# [DOCUMENT SECTION]
Can't connect sparklyr to shiny

shiny

#1

I’m pretty new to Shiny and Spark.

I want to deploy a ShinyApp with a spark connection. Everything works how it should when I just hit RunApp, but whenever I try to publish it, I get the error: “Error in value[3L] :
SPARK_HOME directory ‘/usr/lib/spark’ not found
Calls: local … tryCatch -> tryCatchList -> tryCatchOne ->
Execution halted”

This directory exists on my cluster, so I’m not sure why it’s not finding it.
Here’s the code I’m trying to publish.

library(sparklyr)
library(shiny)
library(ggplot2)
library(rmarkdown)


Sys.setenv(SPARK_HOME = '/usr/lib/spark')
config<- spark_config()
spark_install(version = "2.2.0")
sc<-spark_connect(master = 'yarn-client',  version = '2.2.0')
tbl_cache(sc, 'output_final_v2')
output_tbl2<-tbl(sc, 'output_final_v2')

# [DATASET ENTRIES]
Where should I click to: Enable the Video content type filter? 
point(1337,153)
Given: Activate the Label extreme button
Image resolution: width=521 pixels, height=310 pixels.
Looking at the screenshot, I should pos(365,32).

# [GIVEN TASK 1]
Please answer these questions about the forum post:
(a) Which SPARK_HOME directory does the error message report as not found?
(b) What value does the code pass as the master argument to spark_connect?
(c) Which Spark version does the code install?
# [GIVEN TASK 2]
Summarize the forum post in two sentences.

# [CORRECT OUTPUT 1]
(a) '/usr/lib/spark'
(b) 'yarn-client'
(c) 2.2.0

# [CORRECT OUTPUT 2]
A user new to Shiny and Spark wants to deploy a Shiny app with a Spark connection; it runs fine with RunApp but fails on publishing with an error that the SPARK_HOME directory '/usr/lib/spark' was not found. That directory exists on the user's cluster, and the shared code sets SPARK_HOME to it, installs Spark 2.2.0, and connects with master 'yarn-client'.